## Textauszug

===

3) Wenn man sehr oft ans Meer fährt und zudem noch in einer Stadt mit einem großen Fluss wohnt, kann der Hund genauso gut auch einfach irgendetwas anderes aus dem Wasser holen. In unserem Fall Bälle. Ohne Schwimmen würde sie eingehen, fürchte ich, aber kann man ja auch ganz unjagdlich machen.
4) Sehr viele Dinge, die ich für den Alltag mit dem Hund wichtig finde, wurden nicht behandelt, ich wollte meine Energie aber lieber dort einsetzen als für die Loslaufen auf links.
Das Allerwichtigste, was wir 18 Monate lang tagtäglich und ohne eine einzige Ausnahme wiederholt haben, ist das Kommen auf Pfiff. Von Tag 1 an bin ich mit Hundepfeife in den Wald gegangen, und sie ist in ihrem ganzen Leben noch nie auf Pfiff gekommen, ohne gelobt zu werden. Die ersten 10 Monate gab es bei jedem Kommen einen Hundekeks, dann in der Pubertät gab es für lieb Hören einen Keks, für kommen auf Pfiff ein Stück Knackwurst, heute gibt es einen warmen Tätschler, da sind erwachsene Labradore aber auch zufrieden mit. Natürlich darf man niemals nie sagen, aber die Vollbremsung bei Pfiff ist eine körperliche Reaktion, die sie seit zwei Jahren gar nicht mehr hinterfragt, und ich hinterfrage nicht, dass sie immer kommt. Ich finde es übrigens erschreckend, wie viele große Hunde im Wald freilaufen, die nicht kommen, wenn man sie ruft. Ich kann nicht sagen, ob das repräsentativ ist, aber in unserer Blase sind das die allermeisten.

===

## Bereitgestellte Daten
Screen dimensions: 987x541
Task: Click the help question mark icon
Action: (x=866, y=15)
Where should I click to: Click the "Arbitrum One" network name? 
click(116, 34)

===

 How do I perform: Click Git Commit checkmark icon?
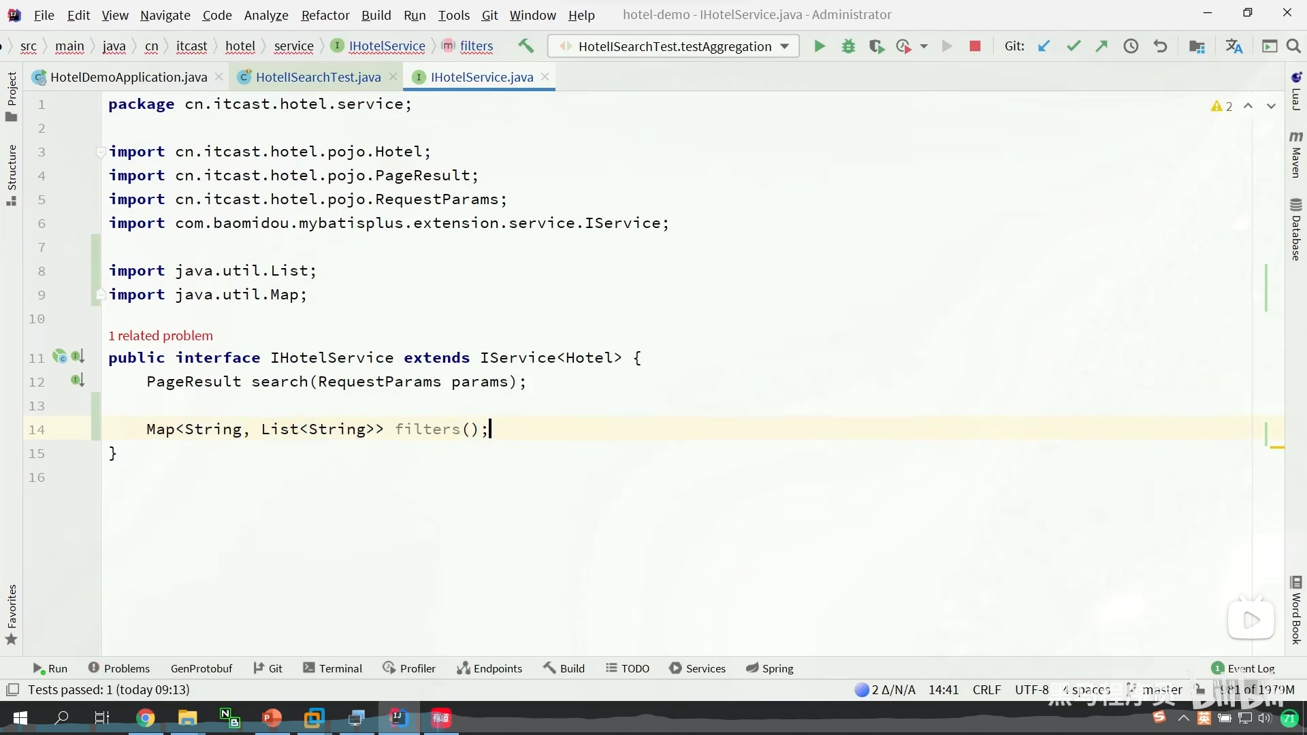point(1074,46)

===

## Ihre Aufgaben
A. Schreiben Sie aus dem Textauszug die Stelle zwischen „4) Sehr viele“ und „Loslaufen auf links.“ ab, beide Stellen eingeschlossen.
B. Beantworten Sie anhand des Textauszugs:
(i) Was holt der Hund aus dem Wasser?
(ii) Wie lange wurde das Kommen auf Pfiff tagtäglich wiederholt?
(iii) Was bekam der Hund in den ersten 10 Monaten bei jedem Kommen?
C. Welche Belohnungen nennt der Textauszug für die einzelnen Phasen, also für die ersten 10 Monate, die Pubertät und heute?
Die Datensätze sind eigenständiges Material und gehören nicht zum Textauszug.

## Lösungen je Aufgabe
A.
4) Sehr viele Dinge, die ich für den Alltag mit dem Hund wichtig finde, wurden nicht behandelt, ich wollte meine Energie aber lieber dort einsetzen als für die Loslaufen auf links.

B.
(i) Bälle
(ii) 18 Monate lang
(iii) Einen Hundekeks

C.
- Erste 10 Monate: ein Hundekeks bei jedem Kommen
- Pubertät: ein Keks für lieb Hören
- Pubertät: ein Stück Knackwurst für Kommen auf Pfiff
- Heute: ein warmer Tätschler